Hypothesis testing for the dimension of random geometric graph

Random geometric graphs (RGGs) offer a powerful tool for analyzing the geometric and dependence structures in real-world networks. For example, it has been observed that RGGs are a good model for protein-protein interaction networks. In RGGs, nodes are randomly distributed over an $m$-dimensional metric space, and edges connect the nodes if and only if their distance is less than some threshold. When fitting RGGs to real-world networks, the first step is probably to input or estimate the dimension $m$. However, it is not clear whether the prespecified dimension is equal to the true dimension. In this paper, we investigate this problem using hypothesis testing. Under the null hypothesis, the dimension is equal to a specific value, while the alternative hypothesis asserts the dimension is not equal to that value. We propose the first statistical test. Under the null hypothesis, the proposed test statistic converges in law to the standard normal distribution, and under the alternative hypothesis, the test statistic is unbounded in probability.
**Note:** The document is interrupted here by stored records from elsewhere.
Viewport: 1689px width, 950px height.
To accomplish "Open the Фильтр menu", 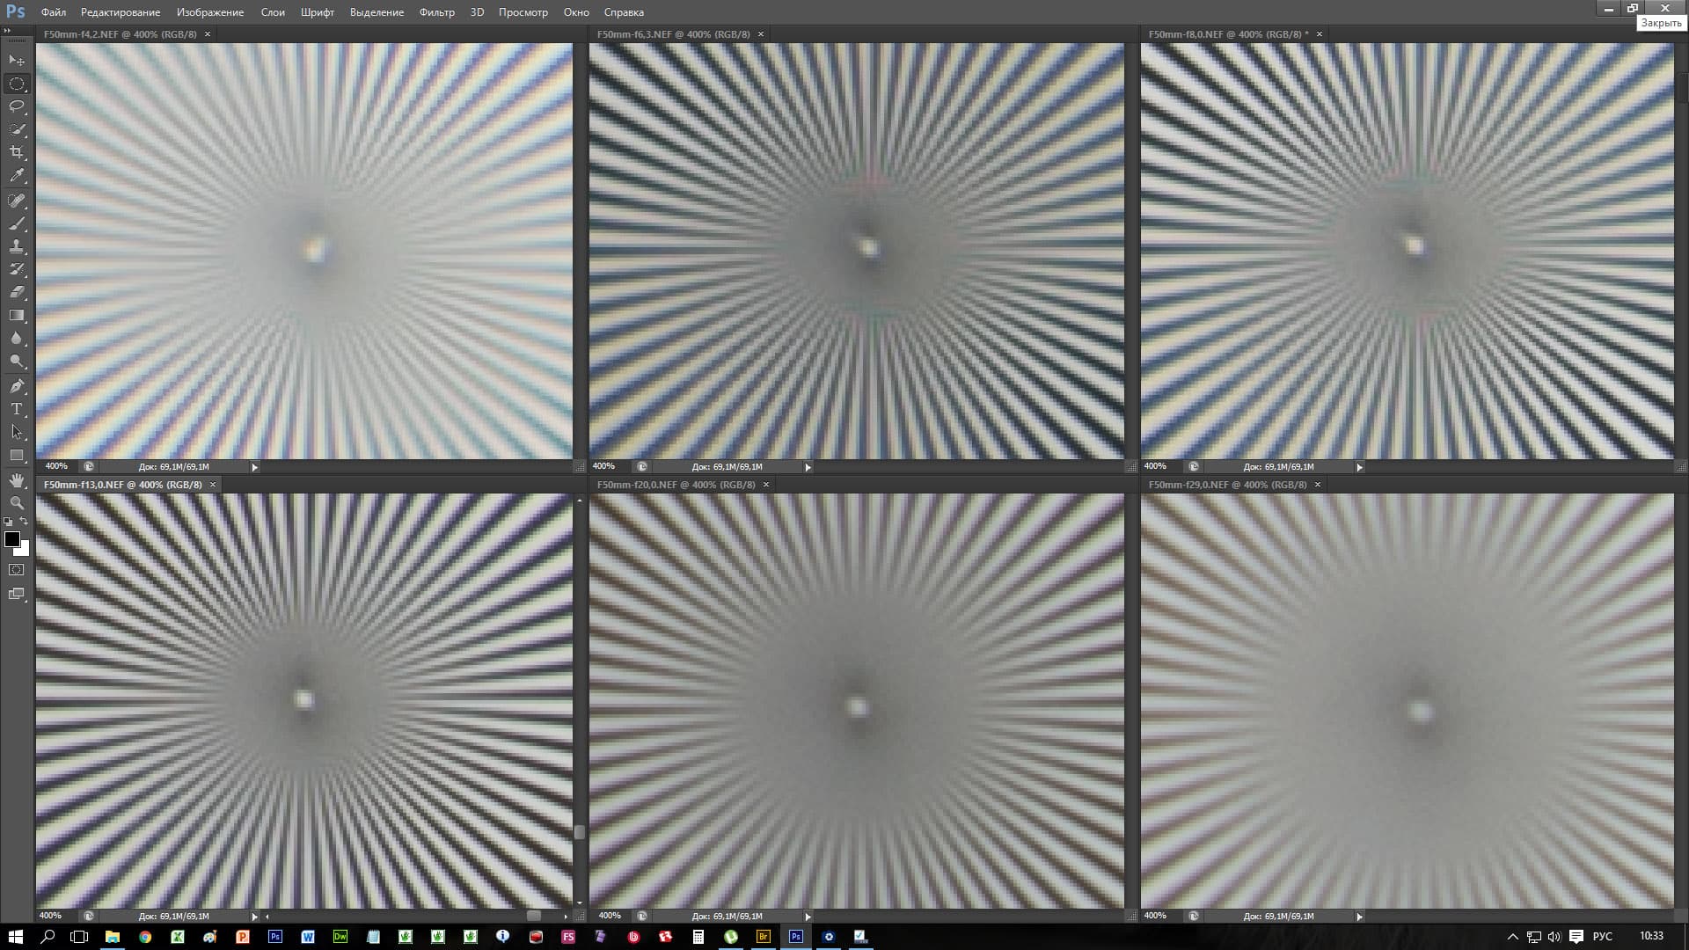I will [436, 12].
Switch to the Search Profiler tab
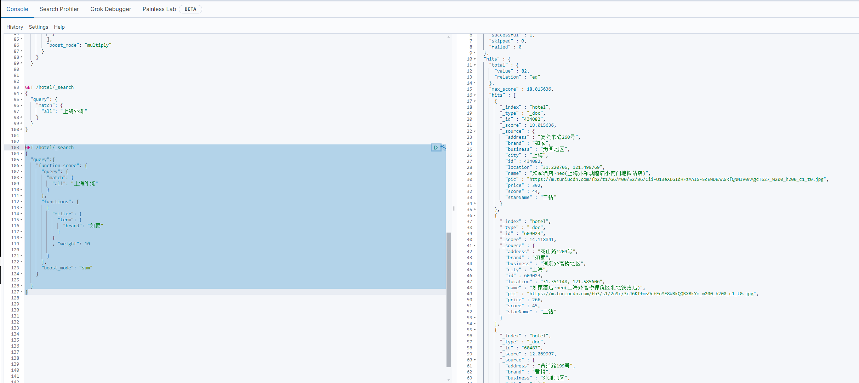The width and height of the screenshot is (859, 383). pyautogui.click(x=59, y=9)
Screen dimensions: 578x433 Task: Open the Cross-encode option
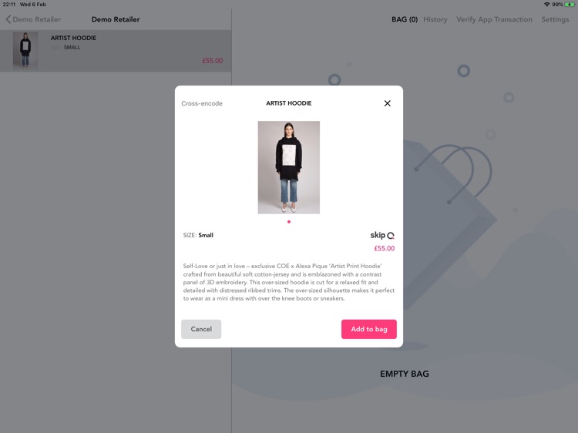202,103
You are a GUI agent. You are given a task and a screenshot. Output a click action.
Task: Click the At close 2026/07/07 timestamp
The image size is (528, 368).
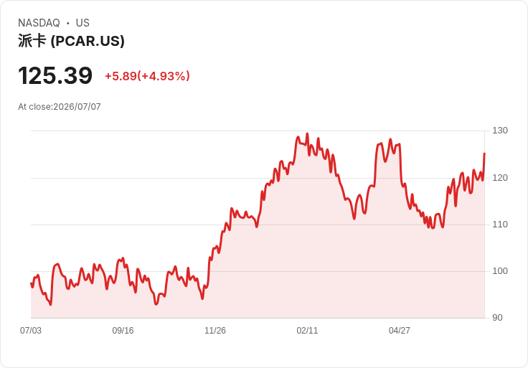coord(60,107)
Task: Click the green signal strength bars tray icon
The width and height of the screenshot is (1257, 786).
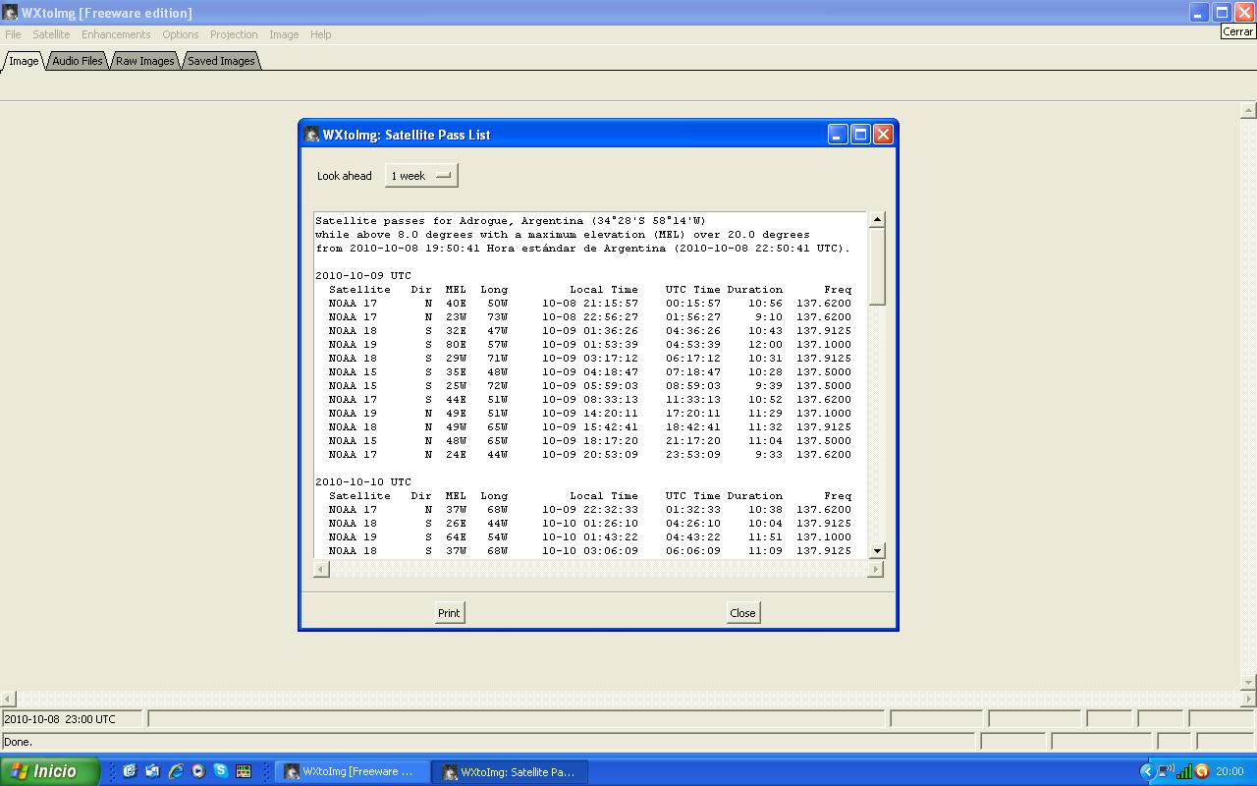Action: (1184, 771)

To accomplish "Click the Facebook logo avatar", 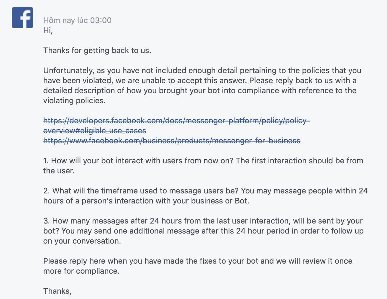I will [22, 18].
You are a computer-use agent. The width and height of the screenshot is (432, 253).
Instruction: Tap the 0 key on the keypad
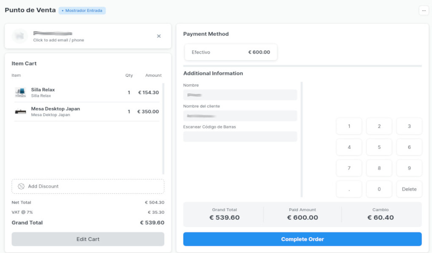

We derive the asymptotic distribution by leveraging the asymptotic theory of degenerate U-statistics with kernel function dependent on the number of nodes. This approach differs significantly from prevailing methods used in network hypothesis testing problems. Moreover, we also propose an efficient approach to compute the test statistic based on the adjacency matrix. Simulation studies show that the proposed test performs well. We also apply the proposed test to multiple real-world networks to test their dimensions.